--- Begin GIVEN DATA ---
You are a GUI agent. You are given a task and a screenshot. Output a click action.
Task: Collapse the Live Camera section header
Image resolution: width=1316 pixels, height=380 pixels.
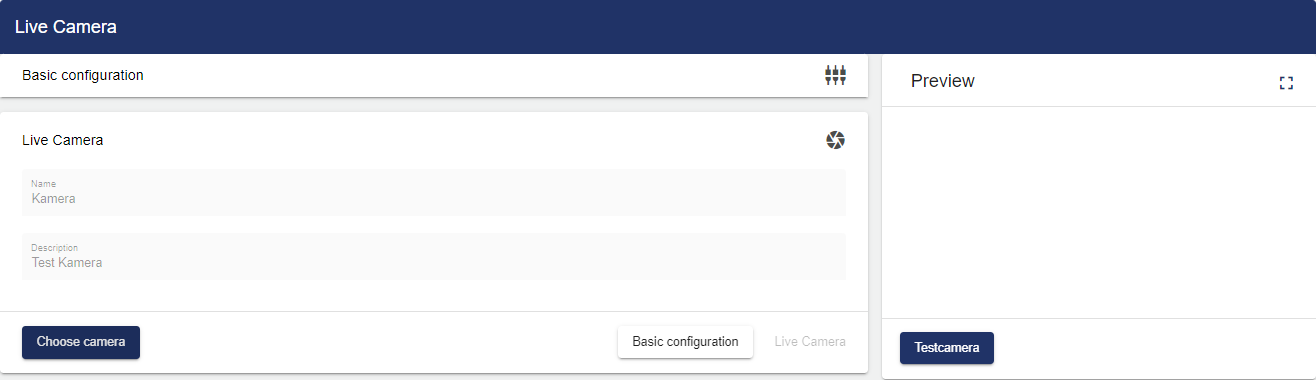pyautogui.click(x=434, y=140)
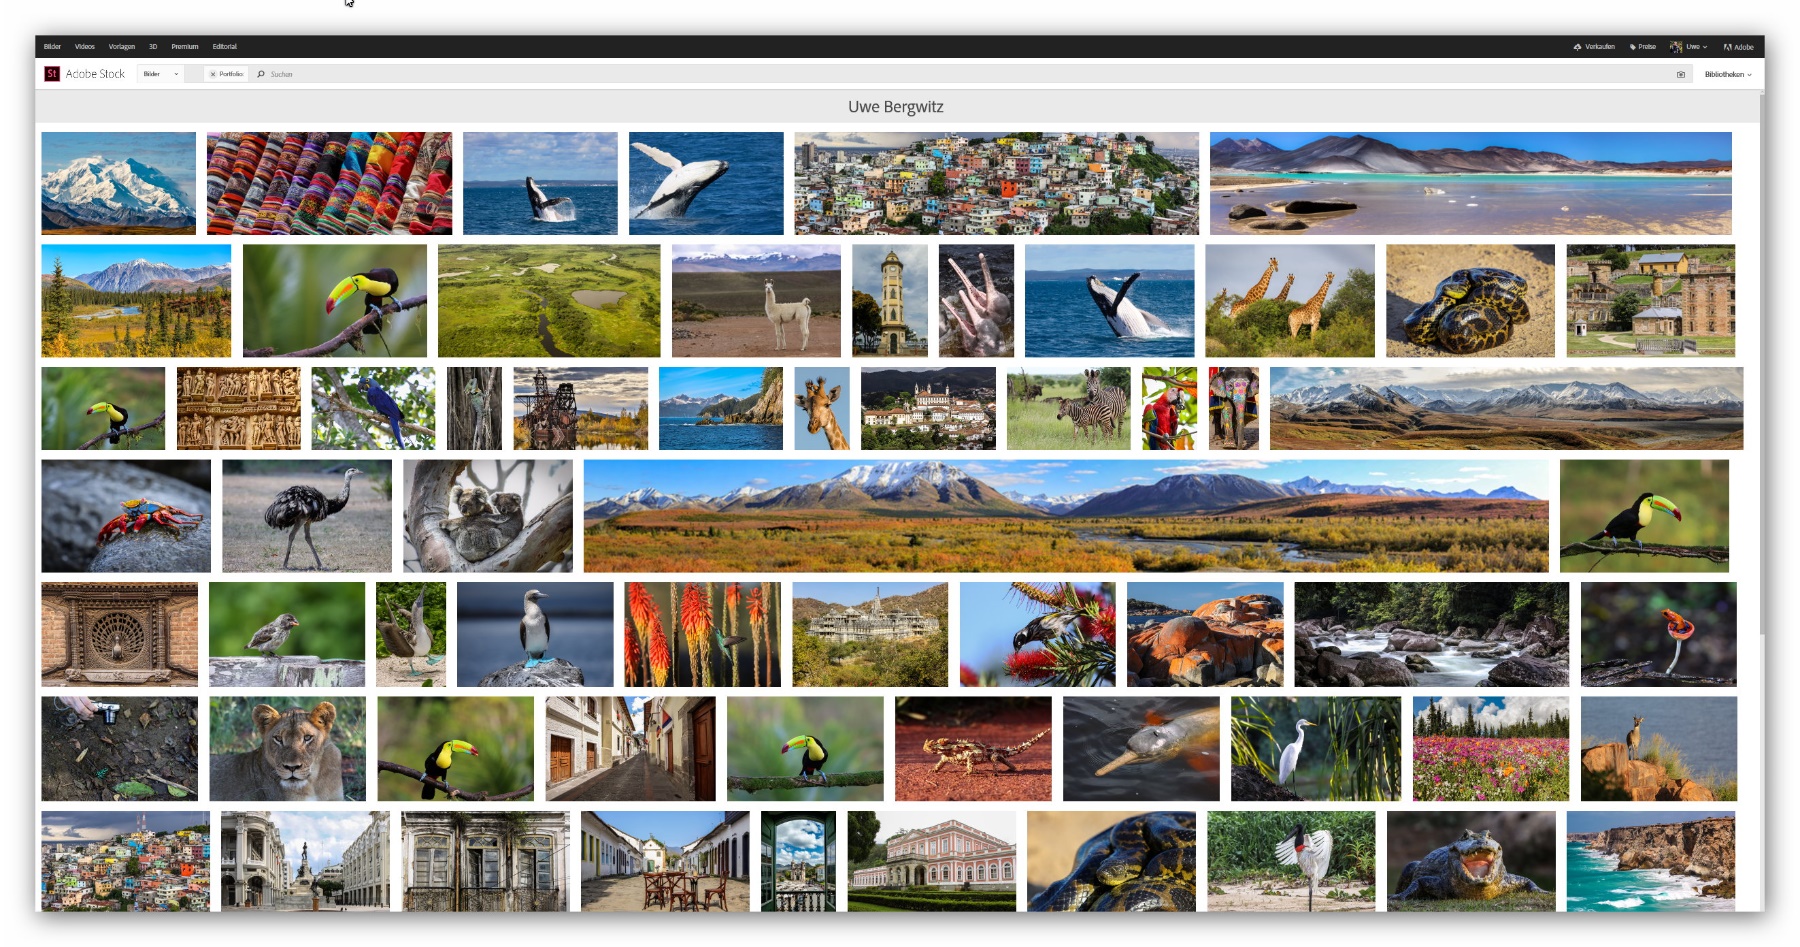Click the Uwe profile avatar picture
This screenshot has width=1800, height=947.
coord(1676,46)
--- End GIVEN DATA ---
Please reproduce the entries above word for word, omitting the pictures.

OUTPUT>
You are a GUI agent. You are given a task and a screenshot. Output a click action.
Task: Collapse the Live Camera section header
Image resolution: width=1316 pixels, height=380 pixels.
pyautogui.click(x=434, y=140)
Click the Uwe profile avatar picture
This screenshot has width=1800, height=947.
coord(1676,46)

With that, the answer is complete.